Creating a sustainable future stretches beyond conserving our environment. Supporting social initiatives through community projects also promotes sustainability by future-proofing local organisations to that can be enjoyed for generations to come.

Since the age of 12, I have been a member of my local community angling association. Sayces Pit, my local fishing pond, has been an area of never-ending wildlife, conservation, and peacefulness for generations, with an angling history stretching back to 1928.

Through my early teenage years, I had been unaware of the amount of hard work and passion that goes into ensuring the pond is safe, stocked, and fit for purpose for members to enjoy all season round. Season after season would go by, and the pond’s surroundings would seemingly never change. Unbeknownst to me, every weekend of the closed season, committee members were upgrading, refurbishing, and conserving the area so members like me could enjoy it all year round.

As time moves forward and people get older, however, the closed-season amendments have gotten gradually more difficult. As a close-knit association, the committee relies heavily on members to help with these amendments and refurbishments to the facilities. However, the demographic for the association members and committee is now typically concessions, which ends up having limitations to how much progress can be made each year.

This year, the closed-season work parties consisted of cutting back overgrown trees to bring more sunlight into the pond, cutting back bushes from the paths, clearing debris from the water, and spreading 20 tonnes of stone on all pegs to raise the level of the fishing bank, ensuring they are easily accessible and safer.

Cutting back trees is something that happens on a bi-yearly basis as nature at the pond has everything it needs to bloom at a rapid rate. It happens with the notion that they will continue to grow back until they need managing once again.

Moving 20 tonnes of stone was a little bit more grueling. It took eight people, seven hours, four wheelbarrows, two shovels, and two rakes to move the load from the roadside, up the alley, through the gate, and round the pond to each peg. A long, non-stop, hot day, made better by the transformation of the fishing bank that I know will be benefitted by so many of the local fishing community.

For an association that has taught me so much, from patience and dedication to respecting my environment, it feels good to be able to give back. A picturesque pond that is well-affiliated, private, safe, tidy, and brimming with fish has a positive social impact on all members of the local fishing community, young and old. This year’s closed season of weekend volunteering has given me an extra sense of pride and purpose knowing the benefits my peers will enjoy.

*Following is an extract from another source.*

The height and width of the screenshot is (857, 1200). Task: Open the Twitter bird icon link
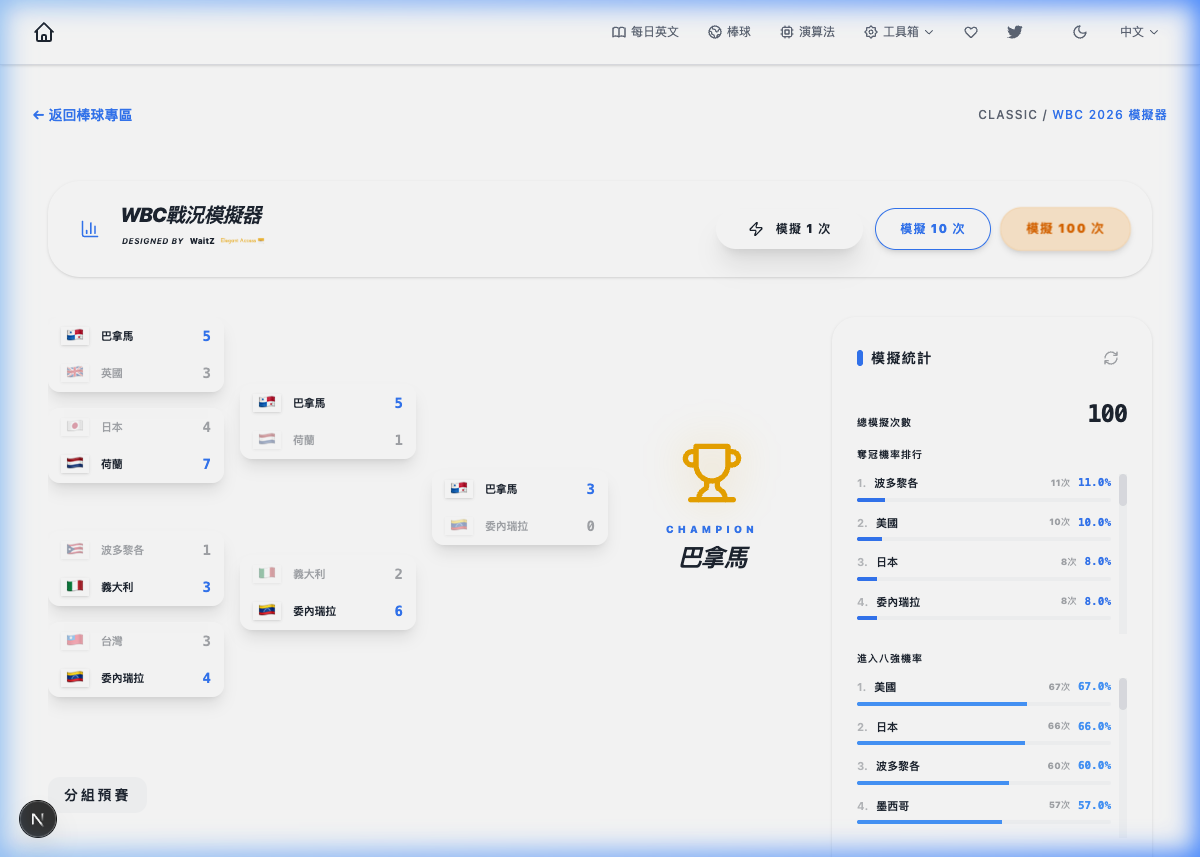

It’s a feeling that never gets tiring and it’s great to be able to give back to the same people who had such a positive impact on my own development.

Raising the level of the bank

Building on my personal volunteering journey, I organised a day of volunteering with Positive Planet. Together, we embarked on a rewarding adventure, transforming a barren plot into a community garden for our friends at Lakeside Community Interest Company. The transformation included pegging down weed membrane and spreading wood chip bark across the site, as well as building, transporting, and filling several planters, ready for sowing.

Witnessing the positive impact we made in such a short span of time left us all in awe. As the day drew to a close, we couldn’t help but beam with pride, each member of our team wearing a satisfied smile that lingered for the rest of week!

Plans are already in place for what we can do next as a team!